The Convention was adjourned to meet at Baltimore in June. There a second secession of Southern delegates occurred, followed by the nomination for the Presidency of Senator Douglas. A few days later the seceders, meeting in a Convention of their own, nominated Vice-President Breckenridge of Kentucky. In the meantime on the 9th of May a convention of “moderate men” of all shades of opinion had assembled in Baltimore, and nominated two eminent members of the disbanded Whig party, Mr. Bell of Tennessee and Mr. Edward Everett of Massachusetts, for the Presidency and the Vice-Presidency; while the now confident Republicans, gathered in Convention at Chicago on the 16th of May, had selected not Ex-Governor Seward of New York, but Abraham Lincoln of Illinois, as their candidate.

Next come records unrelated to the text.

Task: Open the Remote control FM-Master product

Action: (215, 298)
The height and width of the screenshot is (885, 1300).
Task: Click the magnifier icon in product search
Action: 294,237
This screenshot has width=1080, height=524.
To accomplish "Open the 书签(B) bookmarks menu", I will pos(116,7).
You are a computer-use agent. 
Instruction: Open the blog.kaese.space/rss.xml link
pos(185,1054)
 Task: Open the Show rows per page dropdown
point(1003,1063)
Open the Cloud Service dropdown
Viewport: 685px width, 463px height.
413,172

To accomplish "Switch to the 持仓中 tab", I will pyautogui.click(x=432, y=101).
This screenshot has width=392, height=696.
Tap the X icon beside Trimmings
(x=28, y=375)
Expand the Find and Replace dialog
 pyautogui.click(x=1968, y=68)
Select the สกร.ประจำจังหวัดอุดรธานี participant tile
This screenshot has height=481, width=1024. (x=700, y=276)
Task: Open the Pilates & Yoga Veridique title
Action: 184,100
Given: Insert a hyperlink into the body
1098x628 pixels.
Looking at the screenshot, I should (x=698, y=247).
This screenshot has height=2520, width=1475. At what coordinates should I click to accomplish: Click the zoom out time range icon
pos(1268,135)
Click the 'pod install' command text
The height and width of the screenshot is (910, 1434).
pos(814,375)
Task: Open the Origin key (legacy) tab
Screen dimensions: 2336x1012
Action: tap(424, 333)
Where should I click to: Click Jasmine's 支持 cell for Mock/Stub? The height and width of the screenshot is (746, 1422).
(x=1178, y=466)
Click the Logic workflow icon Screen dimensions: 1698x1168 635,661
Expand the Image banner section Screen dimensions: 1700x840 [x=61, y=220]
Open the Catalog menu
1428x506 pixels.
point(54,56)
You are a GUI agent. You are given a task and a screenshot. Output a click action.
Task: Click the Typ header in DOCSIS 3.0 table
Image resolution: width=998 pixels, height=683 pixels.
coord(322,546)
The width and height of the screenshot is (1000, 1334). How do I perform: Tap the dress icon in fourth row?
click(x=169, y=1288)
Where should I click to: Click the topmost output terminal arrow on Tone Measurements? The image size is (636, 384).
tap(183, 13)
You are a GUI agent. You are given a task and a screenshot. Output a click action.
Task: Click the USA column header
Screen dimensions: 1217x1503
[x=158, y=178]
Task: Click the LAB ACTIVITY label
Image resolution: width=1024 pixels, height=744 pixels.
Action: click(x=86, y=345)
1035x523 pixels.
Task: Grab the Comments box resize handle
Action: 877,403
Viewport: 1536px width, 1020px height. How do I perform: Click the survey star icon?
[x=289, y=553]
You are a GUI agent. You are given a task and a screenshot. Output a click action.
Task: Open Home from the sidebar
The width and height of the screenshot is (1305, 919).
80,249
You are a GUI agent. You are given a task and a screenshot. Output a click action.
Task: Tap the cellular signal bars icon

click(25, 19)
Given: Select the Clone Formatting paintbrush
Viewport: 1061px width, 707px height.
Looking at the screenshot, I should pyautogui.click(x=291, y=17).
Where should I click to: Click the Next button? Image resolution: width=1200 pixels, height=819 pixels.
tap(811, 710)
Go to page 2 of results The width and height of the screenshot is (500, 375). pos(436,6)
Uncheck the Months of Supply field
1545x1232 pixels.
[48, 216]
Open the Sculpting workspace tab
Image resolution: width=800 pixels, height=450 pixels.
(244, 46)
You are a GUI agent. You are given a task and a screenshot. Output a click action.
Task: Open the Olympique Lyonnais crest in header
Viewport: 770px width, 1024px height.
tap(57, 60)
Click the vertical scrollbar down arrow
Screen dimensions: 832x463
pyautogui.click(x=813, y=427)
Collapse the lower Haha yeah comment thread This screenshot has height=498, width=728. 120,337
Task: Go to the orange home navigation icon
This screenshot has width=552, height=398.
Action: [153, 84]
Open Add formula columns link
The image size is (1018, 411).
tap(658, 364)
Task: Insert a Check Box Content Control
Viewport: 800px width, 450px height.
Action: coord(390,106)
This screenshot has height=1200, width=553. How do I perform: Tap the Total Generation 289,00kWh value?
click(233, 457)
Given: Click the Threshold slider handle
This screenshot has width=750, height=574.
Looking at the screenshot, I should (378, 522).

Of course, with such a prospect of success before them as the Democratic disorganisation offered, the managers of this Convention of the Republicans adroitly threw all questions but the “burning questions” of the hour as far as possible into the background of their operations. But while they declared themselves in favor of the preservation of “the Federal Constitution, the rights of the States, and the union of the States,” they did not forget to record their desire for such an “adjustment” of the “duties on imports” as “should encourage the development of the industrial interests of the whole country,” under which rather vague phraseology lay concealed the purpose of organising a new tariff for protection—a purpose which was carried into effect by the Republicans at Washington as soon as the subsequent secession from Congress of the Southern members made it practicable.